Onde ristabilire la situazione che sarebbe esistita se non ci fosse stata la violazione del GDPR, senza includere elementi punitivi o dissuasivi (le cui veci sono invece rappresentate dalle possibili sanzioni amministrative pecuniarie di cui agli artt. 83 e 84 GDPR).
Per quanto riguarda il calcolo del risarcimento, il GDPR lascia agli Stati membri la discrezione di applicare le proprie normative nazionali, purché rispettino i principi di equivalenza ed effettività del diritto dell’Unione.
Questo significa che il calcolo del risarcimento può variare da uno Stato membro all’altro, a seconda delle leggi nazionali applicabili.

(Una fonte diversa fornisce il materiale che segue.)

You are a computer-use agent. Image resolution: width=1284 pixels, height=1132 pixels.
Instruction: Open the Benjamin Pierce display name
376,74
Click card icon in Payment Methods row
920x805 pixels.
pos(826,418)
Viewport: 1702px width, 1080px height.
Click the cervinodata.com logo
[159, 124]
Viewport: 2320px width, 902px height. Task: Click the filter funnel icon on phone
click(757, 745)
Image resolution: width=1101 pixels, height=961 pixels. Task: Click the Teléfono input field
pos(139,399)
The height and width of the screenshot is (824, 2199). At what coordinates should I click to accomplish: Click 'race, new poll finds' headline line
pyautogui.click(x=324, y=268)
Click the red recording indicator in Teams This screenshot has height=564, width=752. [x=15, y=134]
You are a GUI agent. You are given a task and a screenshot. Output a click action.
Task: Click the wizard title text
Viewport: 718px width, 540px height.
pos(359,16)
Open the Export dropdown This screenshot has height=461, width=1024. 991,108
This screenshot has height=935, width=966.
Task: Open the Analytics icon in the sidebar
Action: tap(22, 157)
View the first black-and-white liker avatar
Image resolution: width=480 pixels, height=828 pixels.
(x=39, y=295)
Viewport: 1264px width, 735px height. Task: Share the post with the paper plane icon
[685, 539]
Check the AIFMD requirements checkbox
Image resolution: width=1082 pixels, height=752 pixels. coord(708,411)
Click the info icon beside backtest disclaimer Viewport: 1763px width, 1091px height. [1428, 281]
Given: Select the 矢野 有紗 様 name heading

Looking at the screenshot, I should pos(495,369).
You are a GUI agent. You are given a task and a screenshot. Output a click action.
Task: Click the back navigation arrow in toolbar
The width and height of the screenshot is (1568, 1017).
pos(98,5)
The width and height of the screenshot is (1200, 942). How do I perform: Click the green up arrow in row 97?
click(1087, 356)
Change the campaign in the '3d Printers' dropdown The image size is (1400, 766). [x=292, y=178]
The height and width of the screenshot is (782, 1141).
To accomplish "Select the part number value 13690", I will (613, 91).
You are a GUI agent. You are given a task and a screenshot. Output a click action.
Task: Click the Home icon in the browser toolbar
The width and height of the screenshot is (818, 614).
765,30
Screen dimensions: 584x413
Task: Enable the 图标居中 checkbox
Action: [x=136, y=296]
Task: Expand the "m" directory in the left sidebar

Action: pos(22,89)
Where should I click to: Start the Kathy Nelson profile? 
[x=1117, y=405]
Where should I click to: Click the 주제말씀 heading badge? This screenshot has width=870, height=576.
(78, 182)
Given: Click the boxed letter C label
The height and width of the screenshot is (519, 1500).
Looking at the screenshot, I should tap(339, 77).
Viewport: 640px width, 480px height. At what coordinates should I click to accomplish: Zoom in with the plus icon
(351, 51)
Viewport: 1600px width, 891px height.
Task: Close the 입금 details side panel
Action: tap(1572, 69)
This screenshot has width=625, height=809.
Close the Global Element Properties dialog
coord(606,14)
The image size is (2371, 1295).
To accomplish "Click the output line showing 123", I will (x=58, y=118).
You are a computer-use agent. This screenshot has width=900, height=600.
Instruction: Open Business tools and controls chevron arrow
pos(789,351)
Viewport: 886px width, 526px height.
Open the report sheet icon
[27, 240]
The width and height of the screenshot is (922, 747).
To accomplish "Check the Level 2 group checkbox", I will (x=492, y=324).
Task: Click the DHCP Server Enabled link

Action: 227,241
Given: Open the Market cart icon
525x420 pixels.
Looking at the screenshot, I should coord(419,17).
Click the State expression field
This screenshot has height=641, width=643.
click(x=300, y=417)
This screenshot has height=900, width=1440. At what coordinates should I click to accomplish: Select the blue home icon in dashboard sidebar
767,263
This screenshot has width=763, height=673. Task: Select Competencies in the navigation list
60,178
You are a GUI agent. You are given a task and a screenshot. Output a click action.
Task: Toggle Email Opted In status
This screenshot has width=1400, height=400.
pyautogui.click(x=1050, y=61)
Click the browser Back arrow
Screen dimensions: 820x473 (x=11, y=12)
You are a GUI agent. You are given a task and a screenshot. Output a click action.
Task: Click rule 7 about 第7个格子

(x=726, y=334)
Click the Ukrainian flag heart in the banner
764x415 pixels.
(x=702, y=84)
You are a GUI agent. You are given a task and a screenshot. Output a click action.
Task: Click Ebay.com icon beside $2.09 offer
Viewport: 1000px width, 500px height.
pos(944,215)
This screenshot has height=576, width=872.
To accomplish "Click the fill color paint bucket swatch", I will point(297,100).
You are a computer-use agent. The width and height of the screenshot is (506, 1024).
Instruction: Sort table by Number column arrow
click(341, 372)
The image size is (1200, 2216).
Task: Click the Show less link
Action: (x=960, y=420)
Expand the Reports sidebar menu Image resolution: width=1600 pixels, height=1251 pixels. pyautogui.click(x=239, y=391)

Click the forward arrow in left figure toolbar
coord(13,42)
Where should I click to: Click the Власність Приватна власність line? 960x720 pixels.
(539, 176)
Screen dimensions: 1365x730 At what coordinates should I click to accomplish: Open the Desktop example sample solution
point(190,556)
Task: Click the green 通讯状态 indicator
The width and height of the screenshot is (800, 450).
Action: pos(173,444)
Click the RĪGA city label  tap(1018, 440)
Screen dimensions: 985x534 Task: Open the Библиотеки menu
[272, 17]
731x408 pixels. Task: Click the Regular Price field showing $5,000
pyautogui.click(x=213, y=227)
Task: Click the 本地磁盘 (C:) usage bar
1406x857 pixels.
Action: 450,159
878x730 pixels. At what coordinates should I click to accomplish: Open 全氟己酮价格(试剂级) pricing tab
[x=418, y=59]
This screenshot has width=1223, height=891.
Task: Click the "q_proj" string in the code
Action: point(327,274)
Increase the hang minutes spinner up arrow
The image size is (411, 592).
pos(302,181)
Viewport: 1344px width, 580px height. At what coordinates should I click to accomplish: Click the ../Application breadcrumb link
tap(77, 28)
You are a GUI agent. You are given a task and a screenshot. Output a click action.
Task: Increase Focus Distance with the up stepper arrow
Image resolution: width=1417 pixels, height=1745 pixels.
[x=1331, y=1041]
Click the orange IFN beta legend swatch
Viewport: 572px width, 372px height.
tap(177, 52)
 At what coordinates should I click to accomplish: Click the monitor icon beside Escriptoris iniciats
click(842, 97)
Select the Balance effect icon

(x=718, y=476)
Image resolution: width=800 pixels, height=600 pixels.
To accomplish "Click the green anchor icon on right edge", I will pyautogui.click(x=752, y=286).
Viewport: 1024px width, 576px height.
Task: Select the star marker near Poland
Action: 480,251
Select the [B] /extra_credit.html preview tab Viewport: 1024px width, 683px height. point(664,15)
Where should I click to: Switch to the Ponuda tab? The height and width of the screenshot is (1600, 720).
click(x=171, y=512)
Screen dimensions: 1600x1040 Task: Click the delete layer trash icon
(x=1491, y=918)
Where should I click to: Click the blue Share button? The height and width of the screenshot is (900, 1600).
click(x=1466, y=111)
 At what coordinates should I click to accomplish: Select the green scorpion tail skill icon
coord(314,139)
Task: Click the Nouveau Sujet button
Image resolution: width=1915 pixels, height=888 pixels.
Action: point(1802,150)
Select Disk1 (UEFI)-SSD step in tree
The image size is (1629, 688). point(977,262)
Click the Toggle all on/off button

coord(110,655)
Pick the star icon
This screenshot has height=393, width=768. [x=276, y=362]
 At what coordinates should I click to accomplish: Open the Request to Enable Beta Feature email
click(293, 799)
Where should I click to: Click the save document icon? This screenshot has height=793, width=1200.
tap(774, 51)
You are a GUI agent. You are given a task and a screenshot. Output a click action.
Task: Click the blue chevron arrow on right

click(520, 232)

Cosa cambia per il trattamento dei dati particolari
Più marginali e secondarie le ulteriori risultanze della sentenza sul trattamento di dati particolari, ribadendo assodate conclusioni sull’applicabilità della base giuridica “combinata” dell’art. 6 GDPR e dell’art. 9 GDPR per questi trattamenti.
In merito, si è ritenuta applicabile la base giuridica dell’art. 9.2.h GDPR (trattamento “necessario per finalità di medicina preventiva o di medicina del lavoro, valutazione della capacità lavorativa del dipendente, diagnosi, assistenza o terapia sanitaria o sociale ovvero gestione dei sistemi e servizi sanitari o sociali sulla base del diritto dell’Unione o degli Stati membri o conformemente al contratto con un professionista della sanità”) alle situazioni in cui un organismo di controllo medico tratti dati relativi alla salute di un dipendente non in qualità di datore di lavoro, bensì di servizio medico, per valutare la capacità lavorativa del dipendente del titolare.